Recently, through a series of unfortunate events, I got to thinking about how rude and ill-mannered folks have become.
I spent most of my life as a young adult trying to "unlearn" my Southern upbringing, but now I understand what my mother was trying to teach me: manners. While I do not pretend to be Judith "Miss Manners" Martin or the the Countess de Lesseps, I do think that society has gotten a bit out of hand lately when it comes to basic practices.
For example, lunch dates (or any date for that matter): On a recent occasion, a man whom I thought I was dating called me up and invited me to lunch. I explained to him that I was super busy and really had not planned on going to lunch. He insisted on a quick lunch, so I relented since he works nearby. He even suggested the place, which was a deli. I got there. Not only was he late, but when we got in line to order, he stepped into another line, placed his order and paid for his. I'm thinking, "You made the fuss about lunch, invited me out, picked the place and you're not paying? Wow." In case you're wondering, I had the special, which was $7.95 plus tax.
What I had and what it cost is not really relevant. What is relevant? When you invite someone out on a date, you should be prepared to pay (Chicken-heads stand up!), regardless of gender. (Chicken-heads be quiet!) Had I called and invited him to lunch, I should have the expectation of paying. It's that simple.
One of my friends recently told me that a CEO of a major company invited her to lunch to do business. She accepted, showed up, had the meeting and when the bill came, he asked for separate checks. She could not believe that a CEO of a major company would behave in this way.
While we're on the subject of dates, since many of them happen at restaurants, tipping is not an option. If I go out with one more person who tries to nickel and dime the waitperson out of a tip, I will scream! Just because someone waits tables does not mean that they are less than you. There is a reason why tips are customary. Why? Because it is a service industry, where most waiters are paid a salary that is below minimum wage -- with the expectation that they will make up the difference with tips (the same thing for car washes).
When you short great servers on tips, you cheat them out of their money. How would you feel if you worked your butt off for eight hours and your boss paid you for four because he doesn't respect you or your craft? It would be Armageddon. You should pay 15 percent gratuity for lunch and 18 percent to 20 percent for dinner. PERIOD. These are minimums, not maximums. If you cannot afford to leave a proper tip, then you should not eat out. There's a reason that casual dining places range from The Cheesecake Factory to Applebees -- it is so that you can find something in your budget. To make it real clear, if you eat $100 worth of food at dinner, be prepared to leave at least a $20 tip for good service.

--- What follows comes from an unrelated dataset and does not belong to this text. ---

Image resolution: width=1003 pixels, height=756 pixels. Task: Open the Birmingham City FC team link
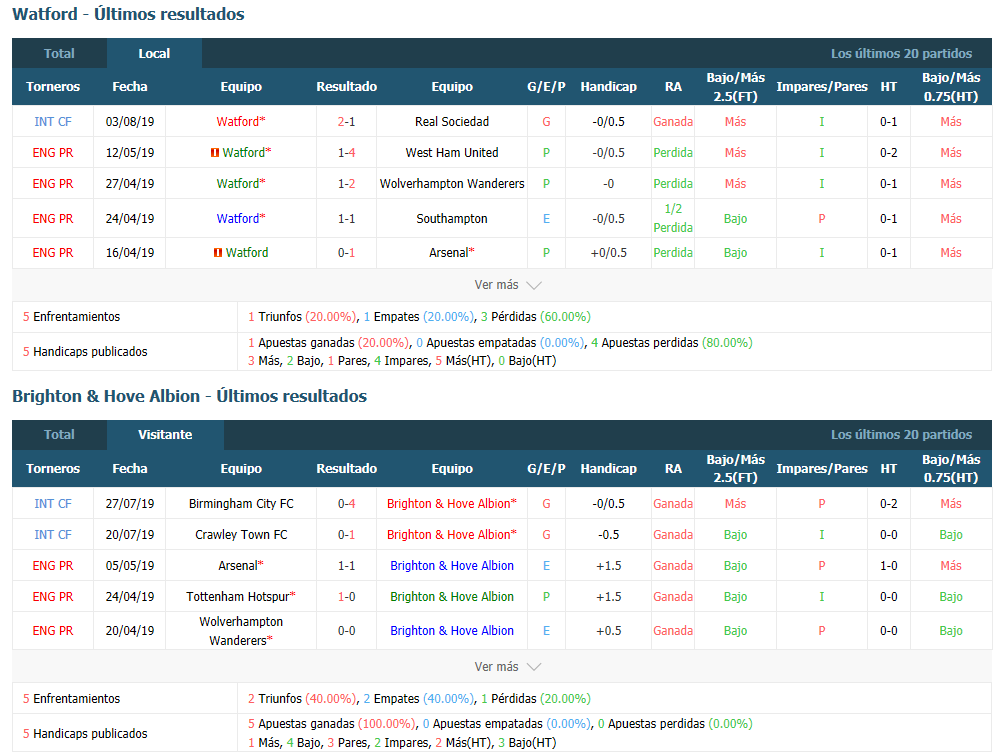click(241, 504)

My friend who waits tables at The Cheesecake Factory in Southpark stated that people are often rude, demanding and rarely tip. During CIAA, he was particularly upset because of the number of folks who pulled up in expensive whips, rocking fly clothes -- while trying to get free meals at The Cheesecake Factory. Some folks in groups would even split up when they found out gratuity was included in parties of five or more. What? Splitting up to avoid gratuity? That is utterly ridiculous. Gratuity is always included in parties of five or more, so you should always be prepared for that when dining out.

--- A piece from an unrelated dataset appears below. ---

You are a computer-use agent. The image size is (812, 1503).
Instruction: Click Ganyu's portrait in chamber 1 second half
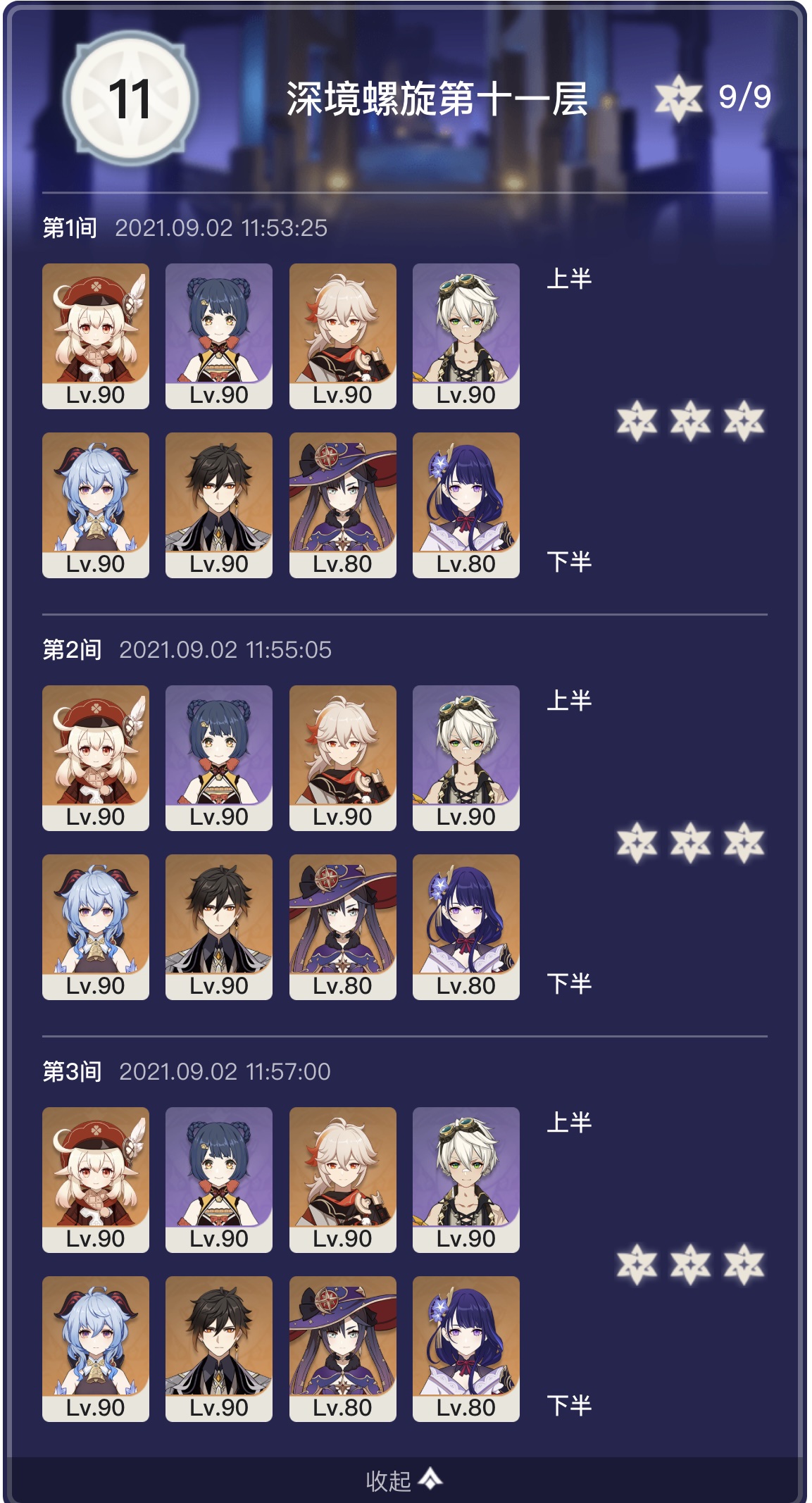(x=96, y=505)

And another thing: Don't eat a whole damned meal and then send it back talking about you don't like it. You should be able to deduce from one bite (two at the most) if your meal is satisfactory. That is horribly embarrassing and the person who does that is usually the person who refuses to tip or tips very little, regardless of how good the service is or is not. You have that friend -- she puts $2 down on the table whether she's at Upstream or Denny's. Leave her ass at home the next time you go out.
That might seem harsh, but it's true. If you want to go out, then you should be prepared to follow rules that are customary. I'm sure that you get my drift. Common courtesy goes a long way. Treat people the way that you would want to be treated, know that customary practices exist for a reason and that being rude or cheap is never acceptable. Besides, eating out is a luxury and a privilege, not a right.
Nsenga K. Burton, Ph.D. is an assistant professor of communications and media studies at Goucher College and editorial director for RushmoreDrive.com.